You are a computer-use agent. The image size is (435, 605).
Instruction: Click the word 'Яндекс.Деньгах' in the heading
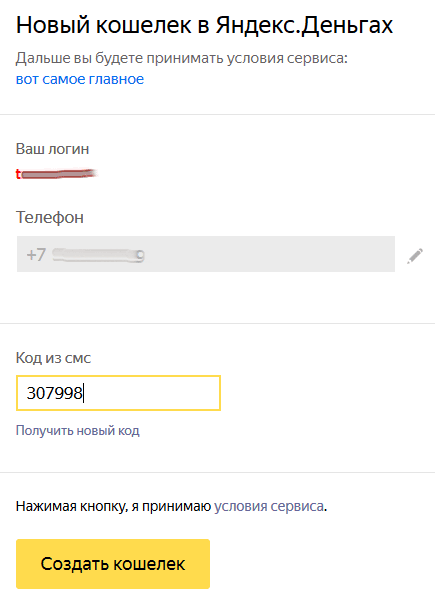[304, 25]
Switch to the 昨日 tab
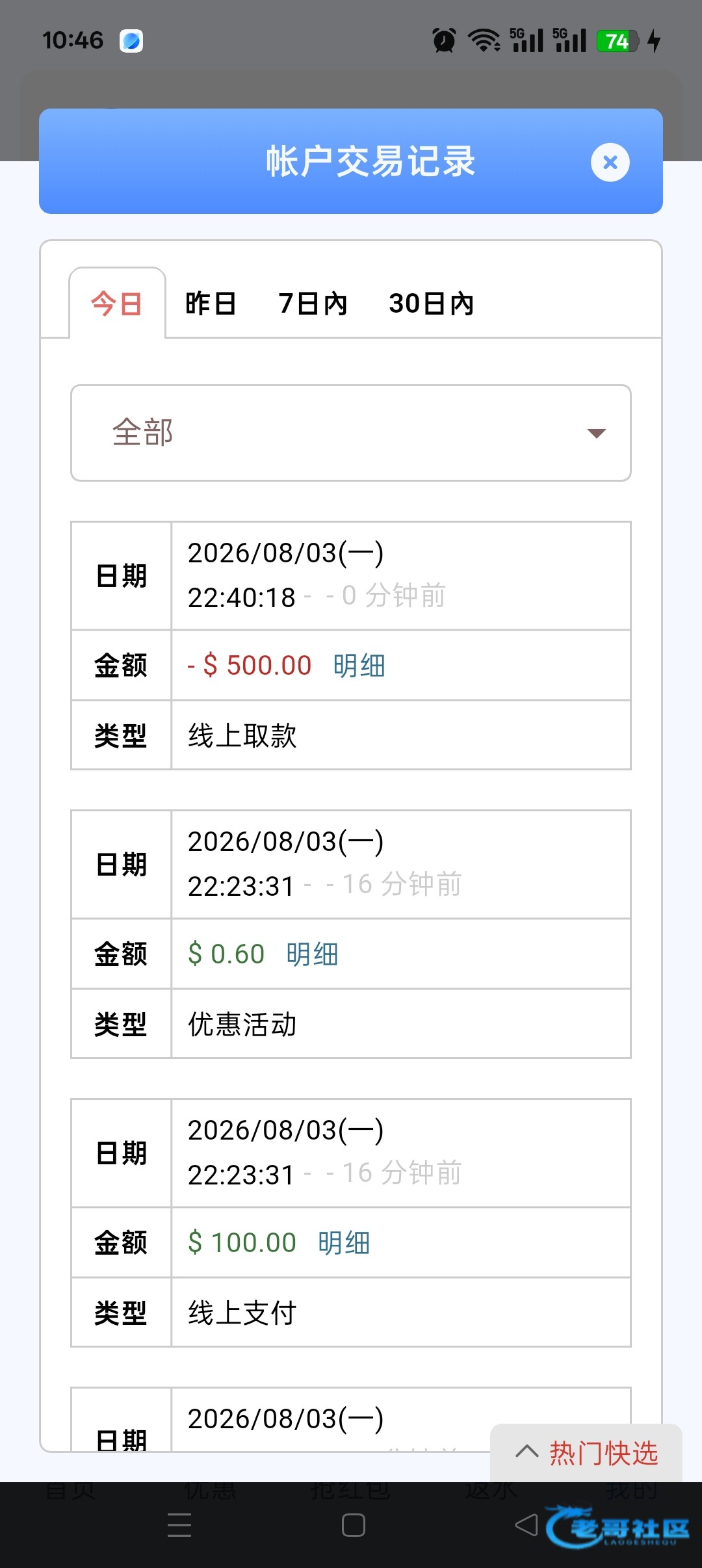This screenshot has height=1568, width=702. coord(211,304)
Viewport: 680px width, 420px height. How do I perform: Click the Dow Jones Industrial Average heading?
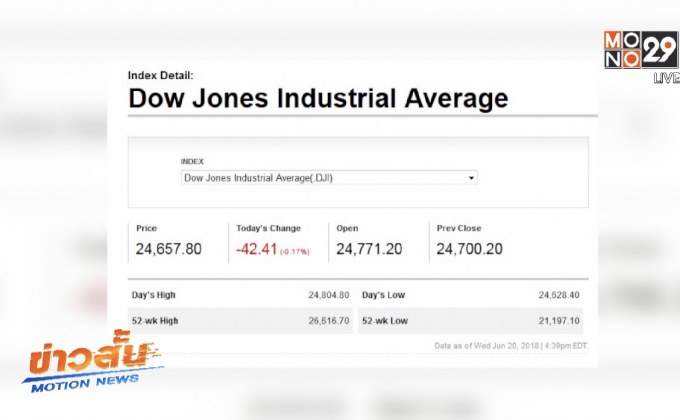[318, 99]
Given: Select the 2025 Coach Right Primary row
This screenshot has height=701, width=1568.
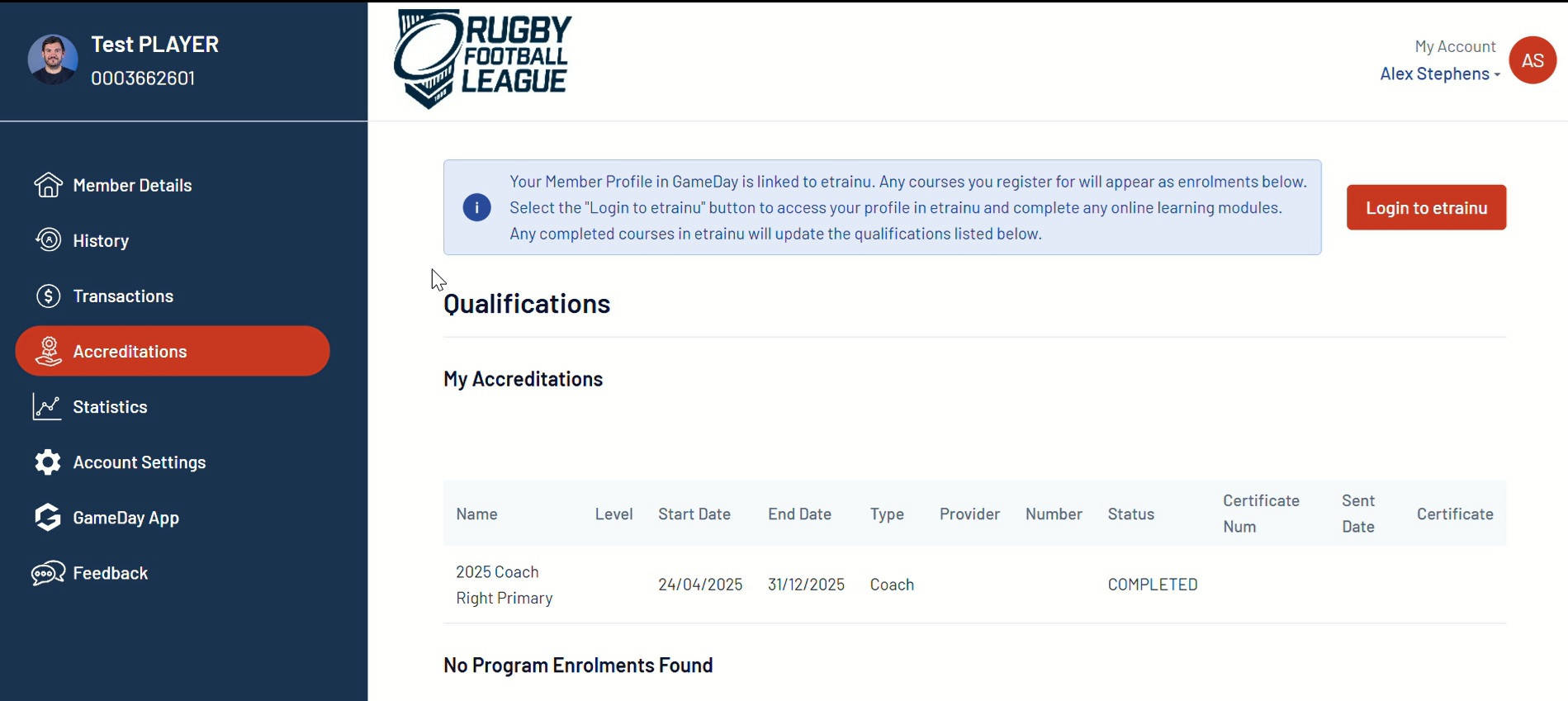Looking at the screenshot, I should (x=974, y=585).
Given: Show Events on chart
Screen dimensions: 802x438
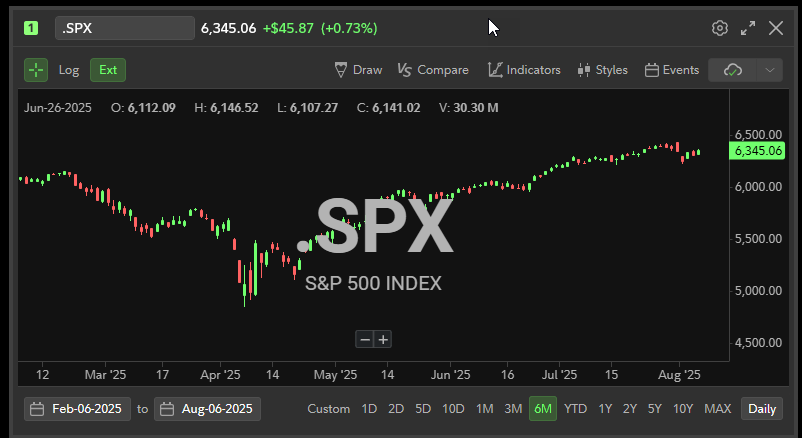Looking at the screenshot, I should pos(672,70).
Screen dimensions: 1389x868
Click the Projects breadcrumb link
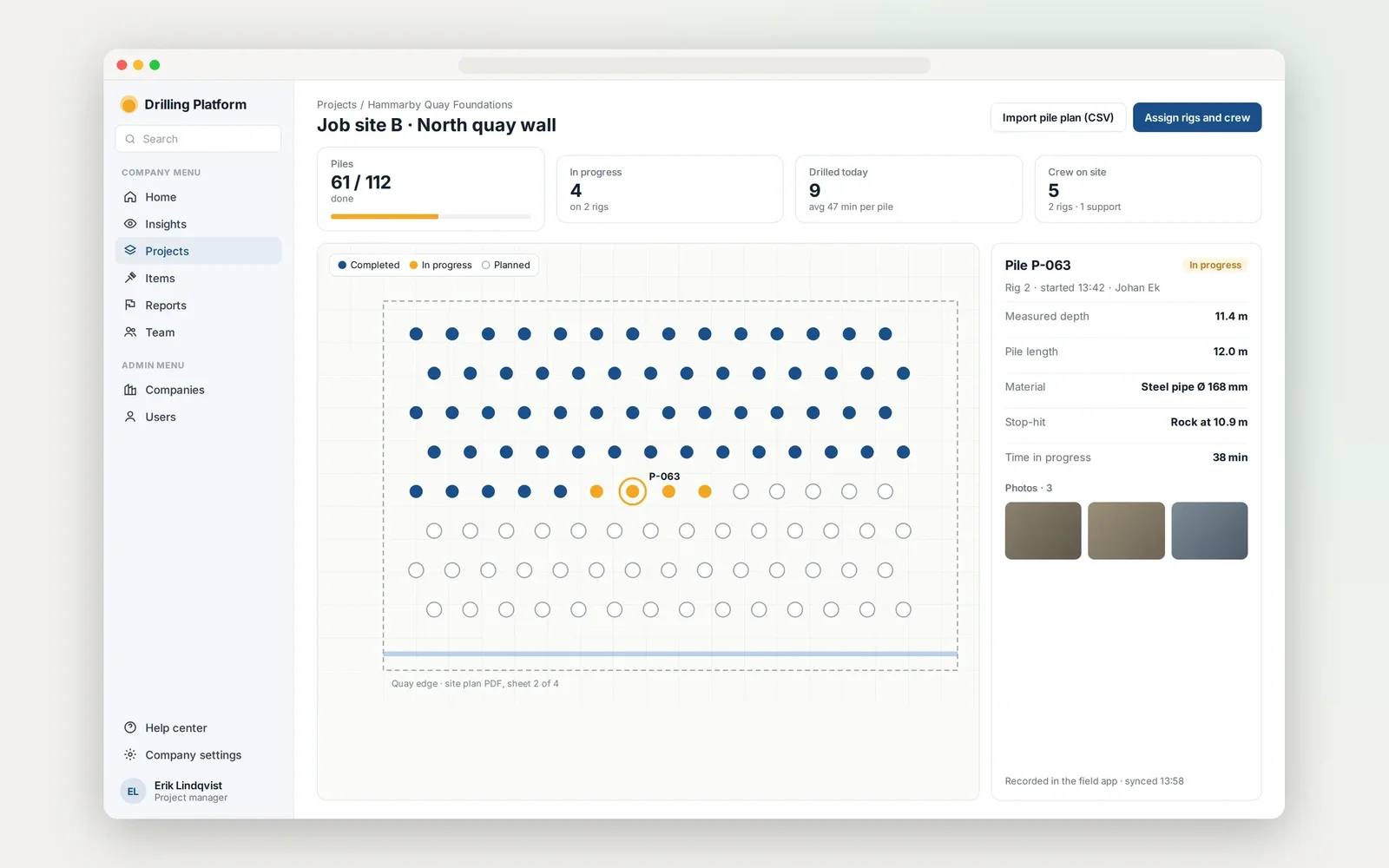click(337, 105)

● ● ● ● ● ● ●

• Task instructions:
Your task is an exact transcription of all the data, minus the pictures.

• Output for this task:
You are a computer-use agent. The image size is (435, 605).
Instruction: Click the word 'Яндекс.Деньгах' in the heading
[304, 25]
Switch to the 昨日 tab
This screenshot has height=1568, width=702. coord(211,304)
Viewport: 680px width, 420px height. How do I perform: Click the Dow Jones Industrial Average heading?
[318, 99]
Given: Select the 2025 Coach Right Primary row
This screenshot has height=701, width=1568.
Looking at the screenshot, I should (x=974, y=585).
Given: Show Events on chart
Screen dimensions: 802x438
Looking at the screenshot, I should pos(672,70).
Screen dimensions: 1389x868
Click the Projects breadcrumb link
click(337, 105)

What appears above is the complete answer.